‘Indians knew gravity laws 500 yrs before Newton’

via http://www.sakaaltimes.com/SakaalTimesBeta/20100415/4868998689795260800.htm published on April 18, 2010

By Sushant Kulkarni

PUNE: Ancient Indian mathematician Bhaskaracharya, in his book Siddhanta Shriromani, had defined laws of gravity in 12th century, 500 years before Newton defined them for us. The speed of light was known to Indians since Vedic period, centuries before it was calculated by the Western world.


Maitree, a group of professionals from Tata Consultancy Services and Bengaluru-based NGO Sanskrit Bharati have come together with a unique exhibition, Pride of India, to spread awareness about India’s rich scientific heritage.


The exhibition will showcase 150 posters, each explaining one Sanskrit shloka from ancient Indian scientific literature. “The shlokas (verses) by ancient scientists and mathematicians like Bhaskaracharya, Baudhayana, Apastambha, Bhaskaracharya’s daughter Leelavati have been showcased in the exhibition.” says Aashish Manjaramkar, exhibition coordinator. “Our aim is to tell that zero is not the only contribution that Indians have made to science and maths.” he adds.

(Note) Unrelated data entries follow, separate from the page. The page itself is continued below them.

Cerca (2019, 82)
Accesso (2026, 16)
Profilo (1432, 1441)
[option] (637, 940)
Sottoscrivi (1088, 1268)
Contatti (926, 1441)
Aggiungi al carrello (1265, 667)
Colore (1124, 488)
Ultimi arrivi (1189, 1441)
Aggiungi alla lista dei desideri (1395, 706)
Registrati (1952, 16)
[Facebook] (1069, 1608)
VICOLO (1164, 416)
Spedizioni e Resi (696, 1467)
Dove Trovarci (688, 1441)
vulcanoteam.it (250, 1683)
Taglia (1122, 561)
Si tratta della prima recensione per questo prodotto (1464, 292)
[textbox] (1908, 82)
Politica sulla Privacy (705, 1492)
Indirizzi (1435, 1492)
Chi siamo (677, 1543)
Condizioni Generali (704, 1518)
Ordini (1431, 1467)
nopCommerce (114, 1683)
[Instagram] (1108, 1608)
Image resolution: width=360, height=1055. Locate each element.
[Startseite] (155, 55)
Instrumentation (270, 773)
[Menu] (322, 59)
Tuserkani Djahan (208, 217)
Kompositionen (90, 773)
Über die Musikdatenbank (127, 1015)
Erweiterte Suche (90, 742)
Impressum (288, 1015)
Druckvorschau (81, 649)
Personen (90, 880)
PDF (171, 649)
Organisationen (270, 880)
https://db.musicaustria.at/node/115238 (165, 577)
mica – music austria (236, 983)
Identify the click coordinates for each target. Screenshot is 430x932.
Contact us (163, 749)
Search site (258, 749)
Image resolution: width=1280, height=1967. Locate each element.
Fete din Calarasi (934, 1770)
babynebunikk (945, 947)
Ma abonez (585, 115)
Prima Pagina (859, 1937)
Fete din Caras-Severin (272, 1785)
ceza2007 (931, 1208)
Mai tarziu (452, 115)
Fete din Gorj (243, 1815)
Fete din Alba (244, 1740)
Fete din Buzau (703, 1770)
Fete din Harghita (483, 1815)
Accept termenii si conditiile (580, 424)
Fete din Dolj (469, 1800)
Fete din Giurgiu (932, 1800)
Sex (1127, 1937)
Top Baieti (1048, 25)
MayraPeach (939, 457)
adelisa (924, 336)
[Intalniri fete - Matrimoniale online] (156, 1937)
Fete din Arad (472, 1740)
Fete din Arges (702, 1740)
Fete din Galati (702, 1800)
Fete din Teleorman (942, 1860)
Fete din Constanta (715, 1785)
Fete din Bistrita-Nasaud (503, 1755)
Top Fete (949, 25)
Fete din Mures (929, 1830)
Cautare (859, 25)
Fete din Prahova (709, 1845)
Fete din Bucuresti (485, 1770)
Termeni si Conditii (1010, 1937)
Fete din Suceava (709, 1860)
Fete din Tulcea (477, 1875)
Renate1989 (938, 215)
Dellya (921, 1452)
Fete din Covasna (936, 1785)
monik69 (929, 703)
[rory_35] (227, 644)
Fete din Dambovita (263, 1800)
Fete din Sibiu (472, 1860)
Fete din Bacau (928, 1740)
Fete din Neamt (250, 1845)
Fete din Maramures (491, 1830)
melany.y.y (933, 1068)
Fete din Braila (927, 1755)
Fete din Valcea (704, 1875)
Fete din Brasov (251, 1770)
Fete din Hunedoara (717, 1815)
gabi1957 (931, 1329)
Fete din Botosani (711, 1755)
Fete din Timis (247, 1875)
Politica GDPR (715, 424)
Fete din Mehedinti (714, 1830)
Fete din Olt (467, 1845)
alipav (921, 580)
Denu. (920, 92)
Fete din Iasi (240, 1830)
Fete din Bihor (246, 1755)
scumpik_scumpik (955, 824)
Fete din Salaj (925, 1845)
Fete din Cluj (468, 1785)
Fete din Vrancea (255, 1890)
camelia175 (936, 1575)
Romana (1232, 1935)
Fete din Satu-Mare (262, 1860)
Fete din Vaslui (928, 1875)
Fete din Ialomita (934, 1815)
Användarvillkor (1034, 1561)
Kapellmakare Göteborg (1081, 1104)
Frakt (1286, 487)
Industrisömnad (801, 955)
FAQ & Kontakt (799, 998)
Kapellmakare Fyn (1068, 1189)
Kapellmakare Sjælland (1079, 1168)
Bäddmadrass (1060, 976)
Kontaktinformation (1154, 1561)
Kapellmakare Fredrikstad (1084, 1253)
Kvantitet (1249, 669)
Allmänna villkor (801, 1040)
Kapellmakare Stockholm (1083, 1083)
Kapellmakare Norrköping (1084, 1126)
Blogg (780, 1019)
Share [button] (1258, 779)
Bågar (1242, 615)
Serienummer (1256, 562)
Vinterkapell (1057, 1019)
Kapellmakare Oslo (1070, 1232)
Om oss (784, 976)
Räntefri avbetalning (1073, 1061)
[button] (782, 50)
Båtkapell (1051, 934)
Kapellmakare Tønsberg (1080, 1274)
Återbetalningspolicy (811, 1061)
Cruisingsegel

Manjramkar tells, “Very few of us know that speed of light was known to Indians in Vedic period. A shloka says that the speed of light is 2202 yojana per half nimish.  Yojana is a unit of distance which equals to 9.06 miles and half a nimish (nimishardha) is one tenth of a second. The figure is very close to the modern measurement of speed of light.”


Sanskrit Bharati, which works in all major cities of India and also in 16 USA cities., was established in 1983 and works for promotion of Sanskrit as spoken language. The organisation regularly stages such events across India. The venue of the exhibition is The TCS’s Quadra office at Magarpatta city on Friday. For more information about the exhibition call Madhav Kelkar at 9422361095 or Aashish Manjramkar at 9422188702.



“One of the shlokas in the exhibition describes a conversation between and his daughter Leelavati, who also was a mathematician. The conversation beautifully explains spherical shape of earth, gravitation force that keeps planets revolving in space,” says Manjaramkar.